*SOURCE INFORMATION*:
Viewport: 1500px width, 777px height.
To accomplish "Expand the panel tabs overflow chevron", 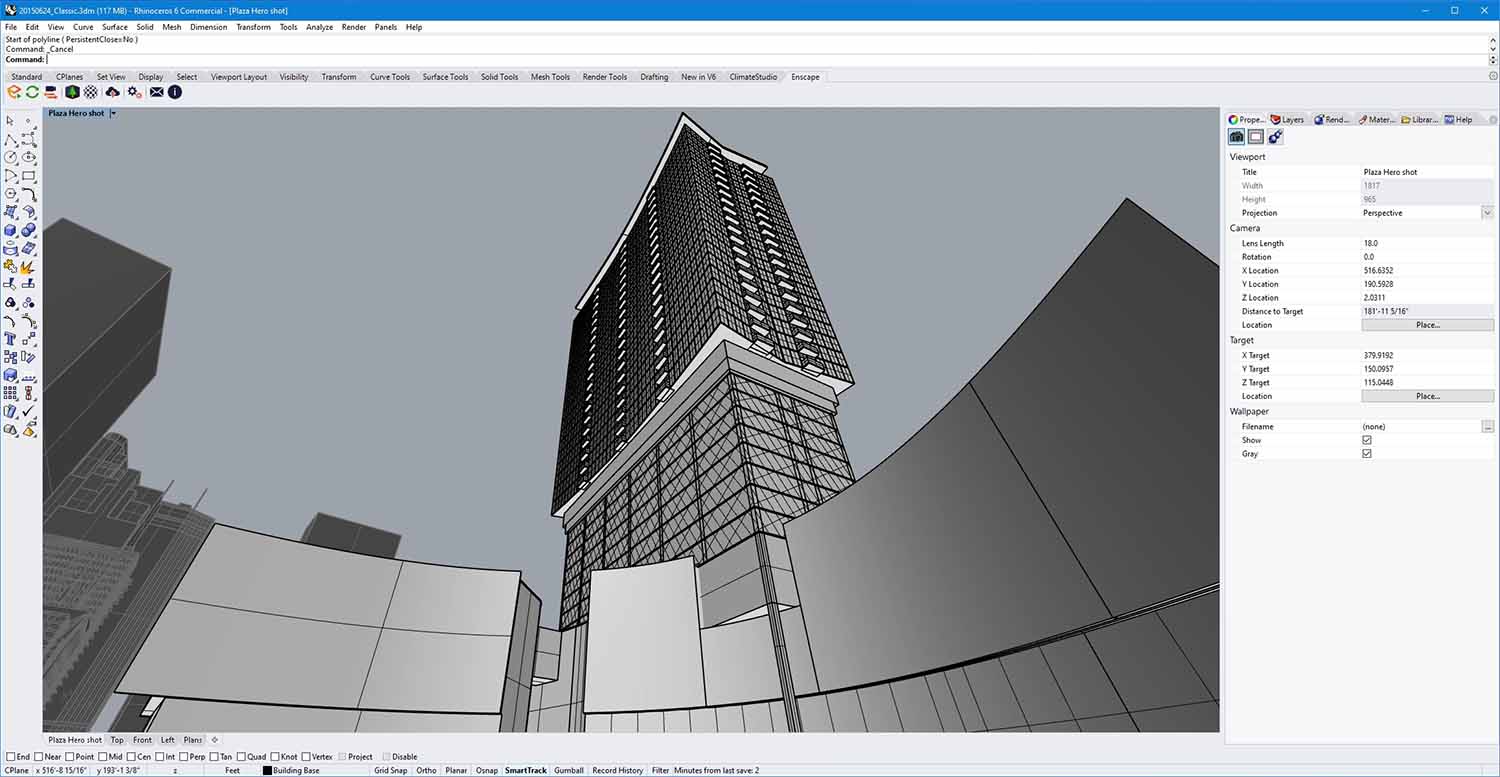I will [x=1491, y=119].
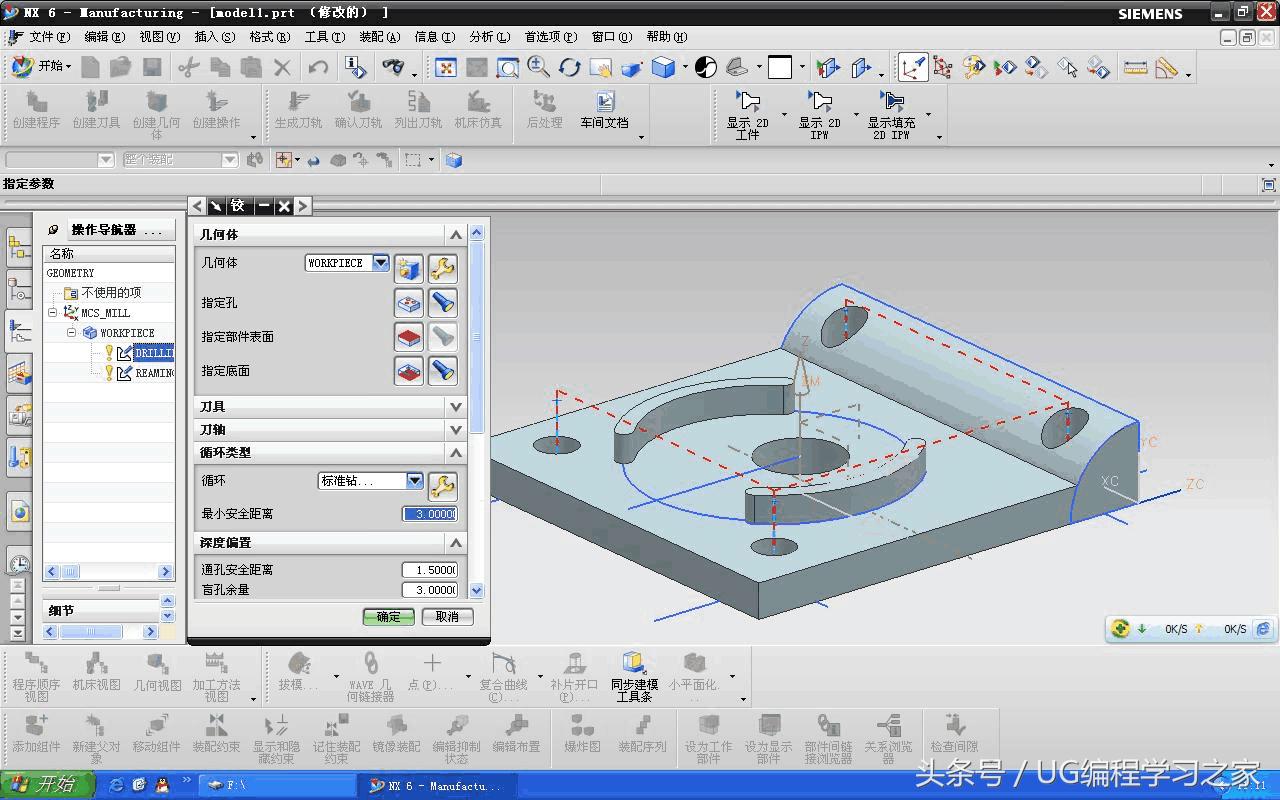Click the 最小安全距离 input field

click(x=429, y=514)
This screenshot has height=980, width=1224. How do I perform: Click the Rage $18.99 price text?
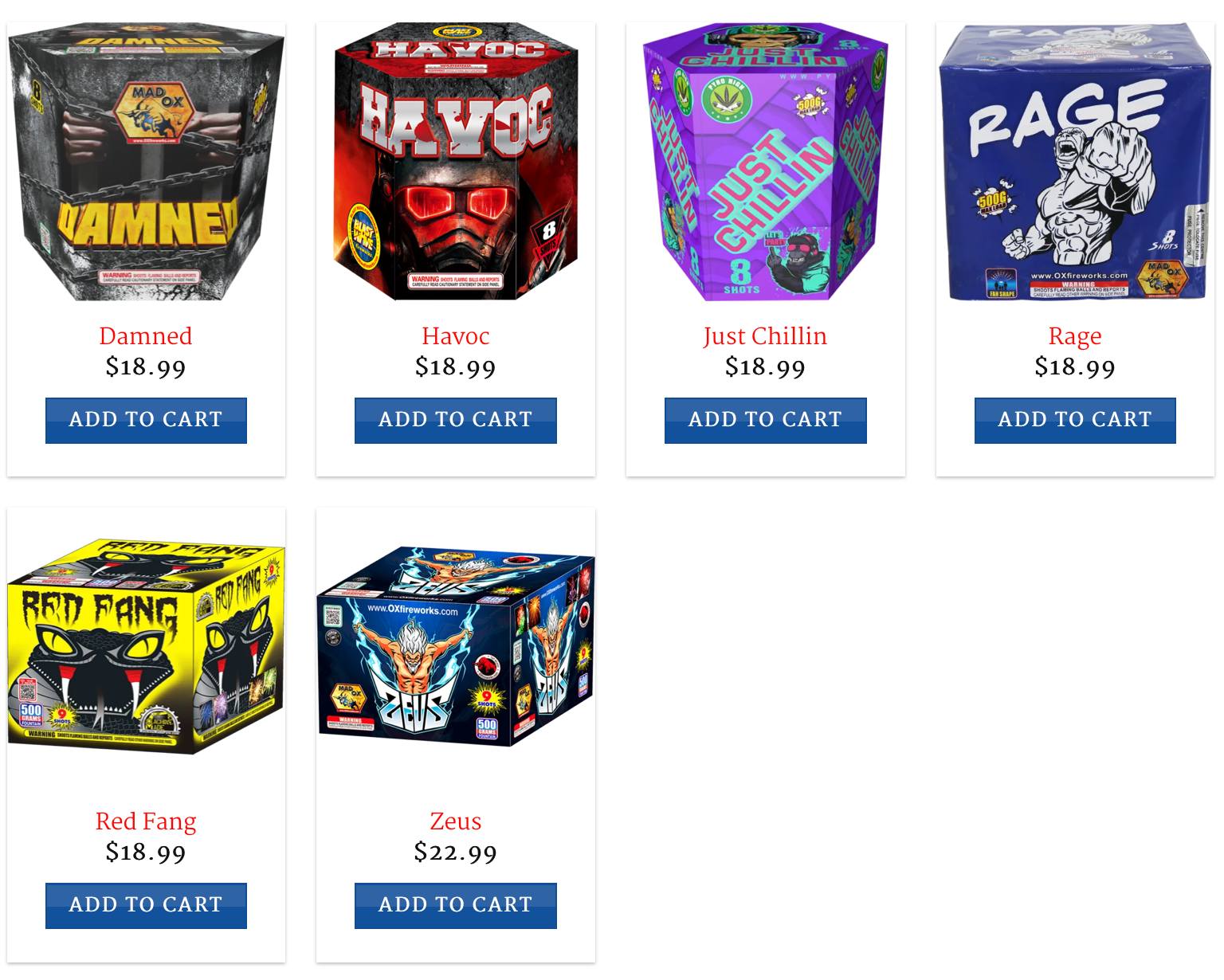pos(1075,367)
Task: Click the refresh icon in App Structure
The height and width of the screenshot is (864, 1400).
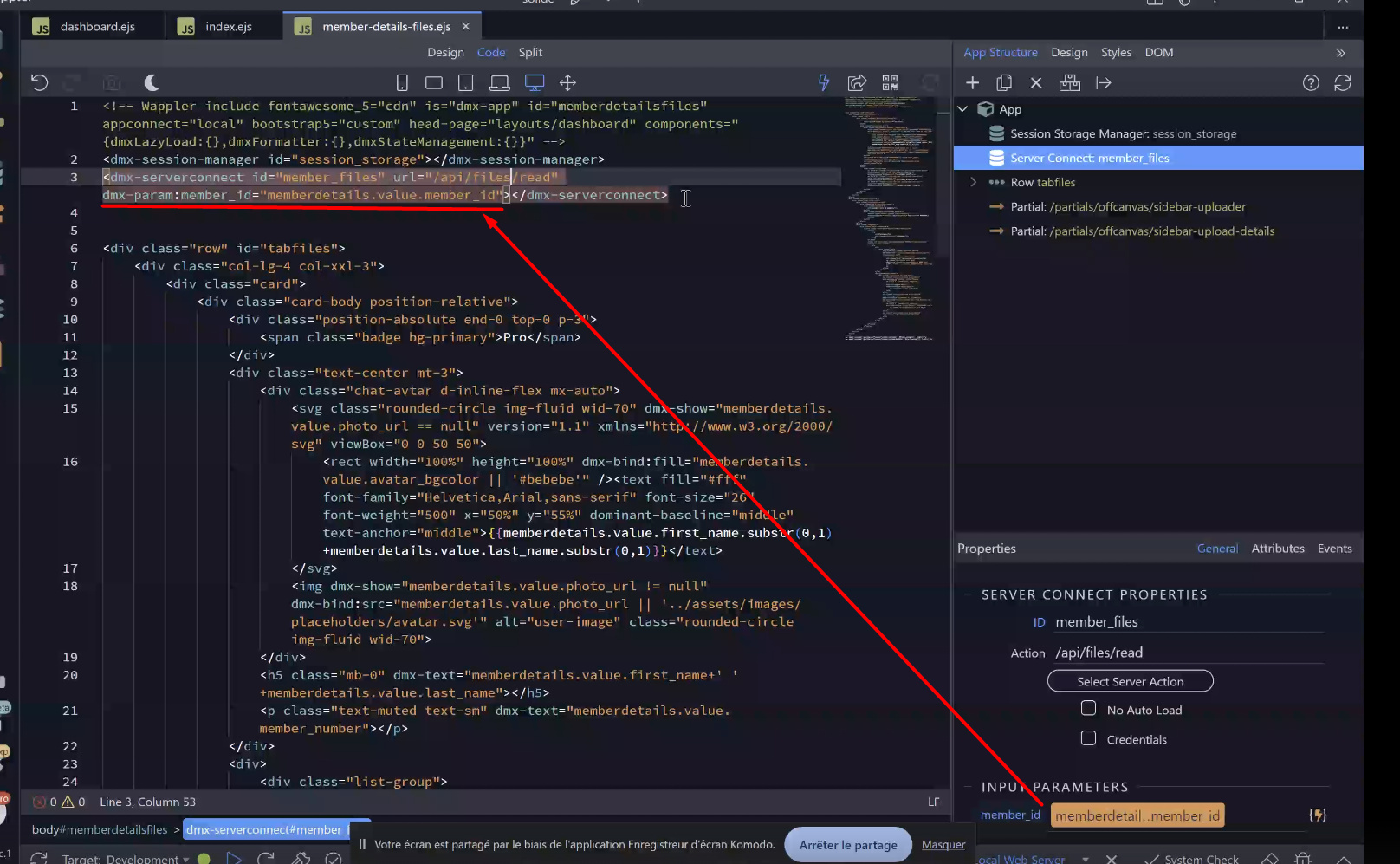Action: (1343, 82)
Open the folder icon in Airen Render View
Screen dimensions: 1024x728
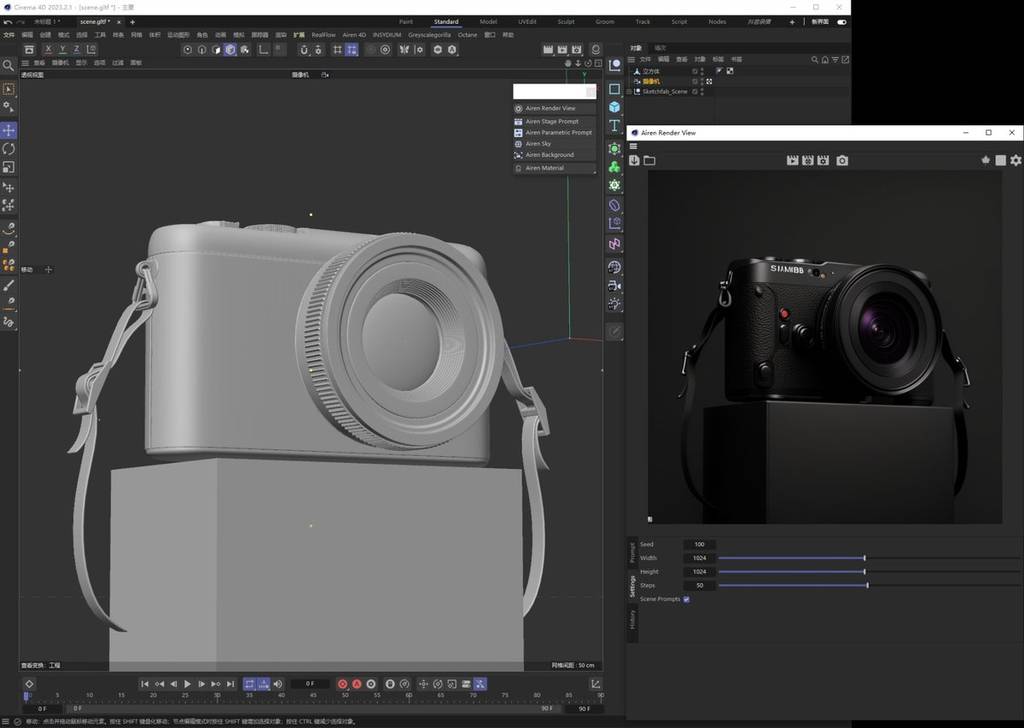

*WHAT IS NEEDED*: Please give an exact copy of the lines from the line containing "This screenshot has" through the end of the records above, pictures excluded.

*SOLVED PROBLEM*:
This screenshot has height=980, width=1224. How do I perform: Click the Rage $18.99 price text?
pos(1075,367)
Task: Click the refresh icon in App Structure
The height and width of the screenshot is (864, 1400).
Action: (1343, 82)
Open the folder icon in Airen Render View
Screen dimensions: 1024x728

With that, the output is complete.